In January 1906, a 19 year old carpenter from Chattanooga, Tennessee named Ed Johnson was wrongly convicted of raping a young girl and quickly sentenced to death. He was black, she was white, and the jury was white. There was clear injustice and after hearing the details, United States Supreme Court Justice John Marshall Harlan issued a stay of execution.
Before the Court could hear the appeal, a mob was allowed to break into the jail and drag Johnson to a nearby bridge to be lynched. When the rope broke, guns were pulled and he was shot to death.
At President Theodore Roosevelt’s orders, U.S. Attorney General William Moody sent investigators to Tennessee and on May 28, Moody did something unprecedented, then and now. He filed a petition charging Sheriff Shipp, six deputies and 19 leaders of the lynch mob with contempt of the Supreme Court. The justices unanimously approved the petition and agreed to retain original jurisdiction in the matter.
What followed was United States v. Shipp, 203 U.S. 563 (1906), argued February 12 until June 29, 1907. This was the first and only time the Supreme Court tried a criminal trial. Chief Justice Fuller personally read his majority opinion on May 24, 1909, finding Shipp, one of his deputies and four leaders of the mob guilty of contempt. Shipp and two others were ordered to serve 90 days in jail, while the others were sentenced to 60 days, all at the U.S. jail in the District of Columbia. Like his co-defendants, Shipp was released early. Returning to Chattanooga by train on Jan. 30,
An article in the New York Times stated, “The open defiance of the Supreme Court of the United States has no parallel in the history of the court. No justice can say what will be done. All, however, agree in saying that the sanctity of the Supreme Court shall be upheld if the power resides in the court and the government to accomplish such a vindication of the majesty of the law.”
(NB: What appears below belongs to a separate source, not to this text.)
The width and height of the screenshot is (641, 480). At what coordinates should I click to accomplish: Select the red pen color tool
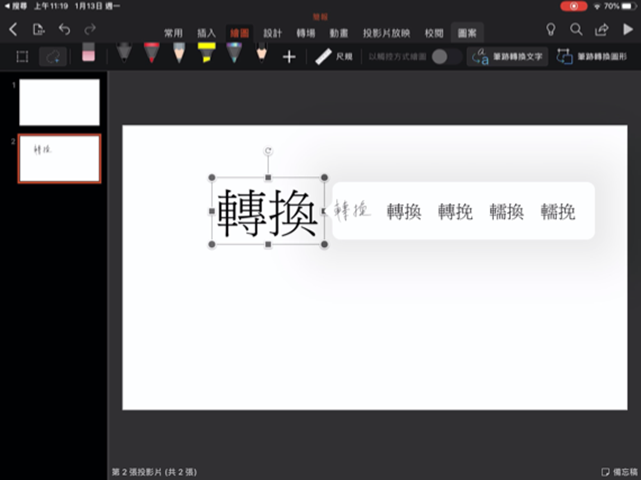151,54
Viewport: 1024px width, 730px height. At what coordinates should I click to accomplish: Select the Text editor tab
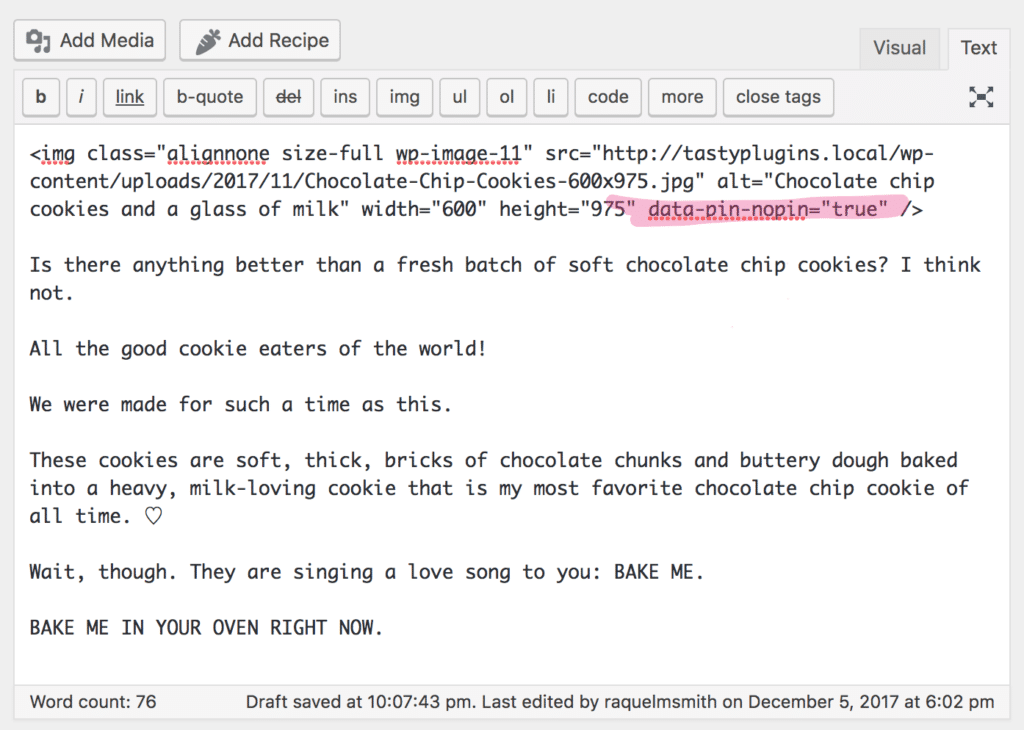pyautogui.click(x=978, y=48)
The Graphic Arts Collection recently acquired a studio portrait of the Fuller Court, which oversaw the criminal trial. The photograph was probably early in 1907, since Moody was elected to the court in December 1906. Top row: William Rufus Day (1849-1923), Joseph McKenna (1843-1926), Oliver Wendell Holmes (1841-1935), William Henry Moody (1853-1917). Bottom row: Edward Douglass White Jr. (1845-1921), John Marshall Harlan (1833-1911), Chief Justice Melville Weston Fuller (1833-1910), David Josiah Brewer (1837-1909), and Rufus W. Peckham (1838-1909)
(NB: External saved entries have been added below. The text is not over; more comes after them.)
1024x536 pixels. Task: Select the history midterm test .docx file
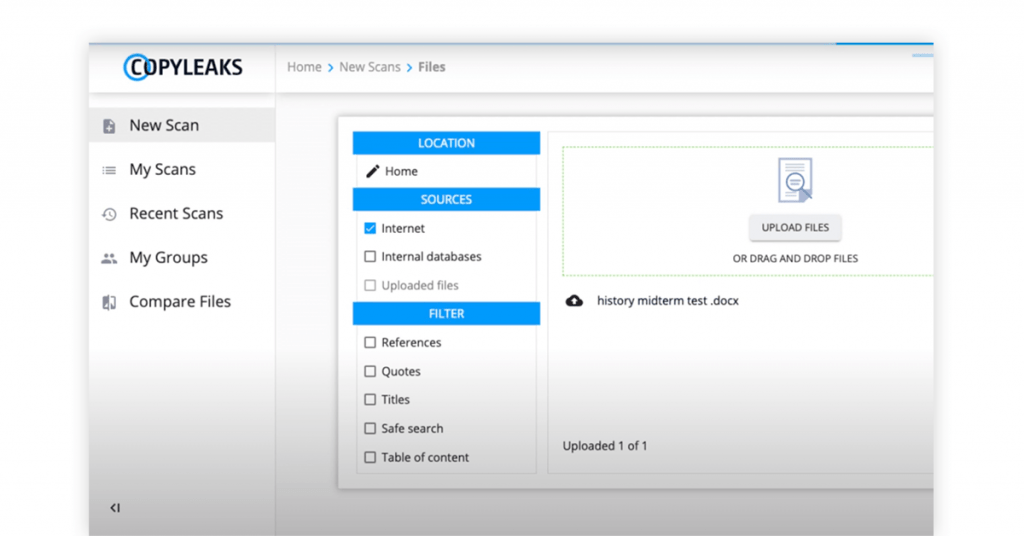point(667,300)
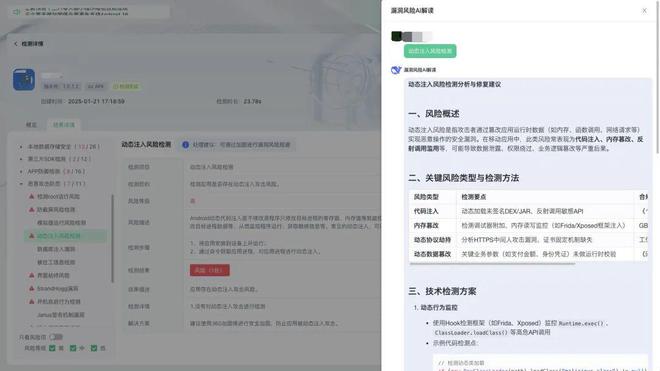Click warning icon of 检测root运行风险
This screenshot has height=371, width=660.
tap(32, 196)
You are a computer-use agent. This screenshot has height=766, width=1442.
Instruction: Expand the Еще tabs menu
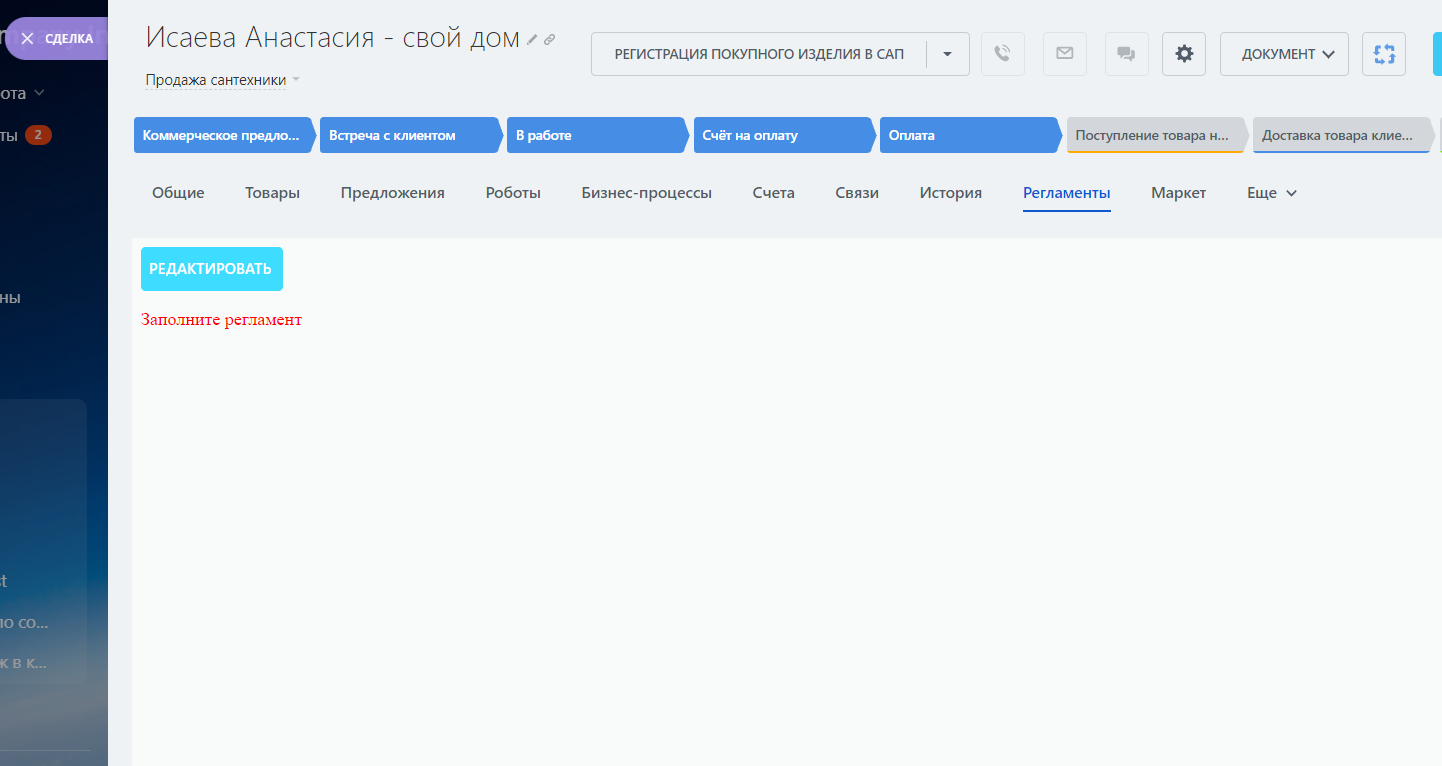click(x=1272, y=193)
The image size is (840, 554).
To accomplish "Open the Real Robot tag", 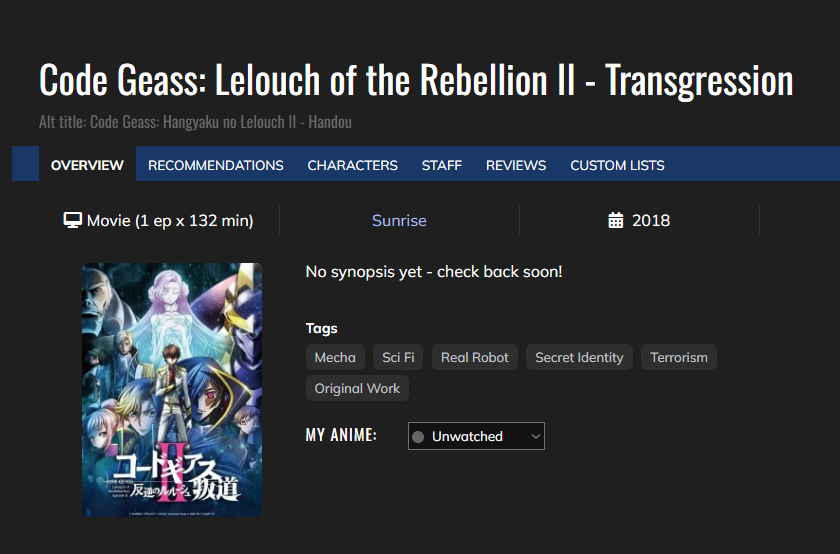I will (x=475, y=357).
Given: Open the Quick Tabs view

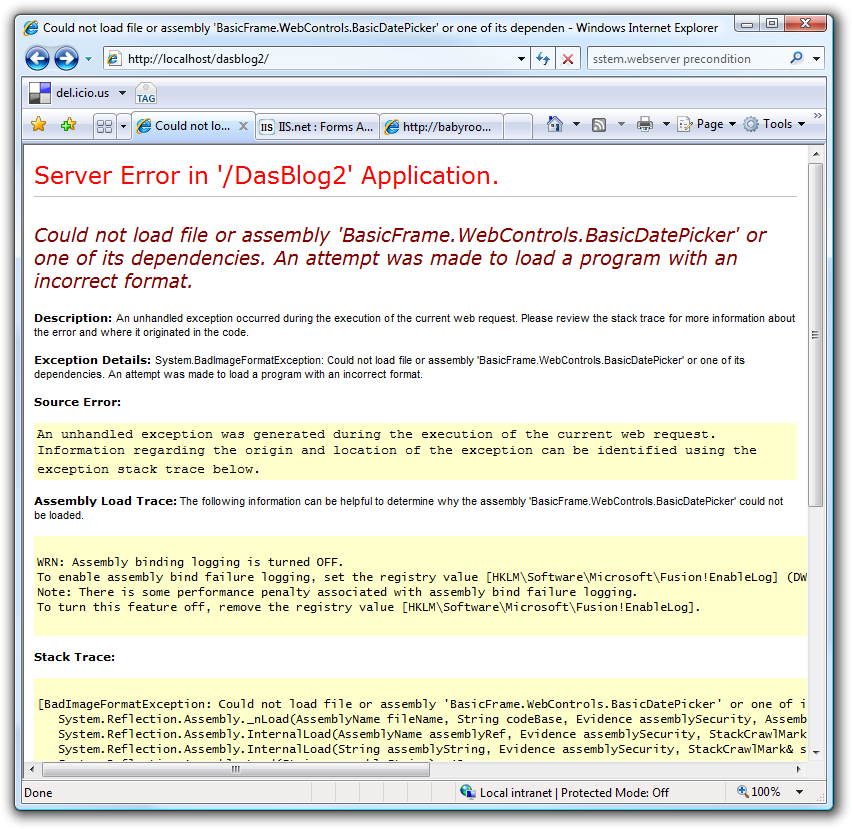Looking at the screenshot, I should pos(104,126).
“Ninety-four years after the lynching, in February 2000, Hamilton County Criminal Judge Doug Meyer overturned Johnson’s conviction after hearing arguments that Johnson did not receive a fair trial because of the all-white jury and the judge’s refusal to move the trial from Chattanooga, where there was much publicity about the case.”
Mark Curriden and Leroy Phillps Jr., Contempt of court : the turn-of-the-century lynching that launched 100 years of federalism (New York: Anchor Books, 2001). Recap KF224.J63 C87 2001
Legal experts say that United States v. Shipp and its predecessor case, Tennessee v. Johnson, forever changed the practice of criminal law in the United States. Between them, the cases featured:
- The first grant of a federal habeas corpus petition by the U.S. Supreme Court in a pending state criminal case.
- The first stay of execution issued by the full Supreme Court in a state death penalty case that declared the state defendant to be a federal prisoner.
- The first time in which a black lawyer was lead counsel in a case before the Supreme Court.
- The first and only time in history that the Supreme Court retained original jurisdiction in a criminal case.
- The first criticism of state elected officials and courts by the Supreme Court for conducting criminal trials under the influence of the threat of mob rule, thus denying a defendant the right to a fair trial and undermining the rule of law.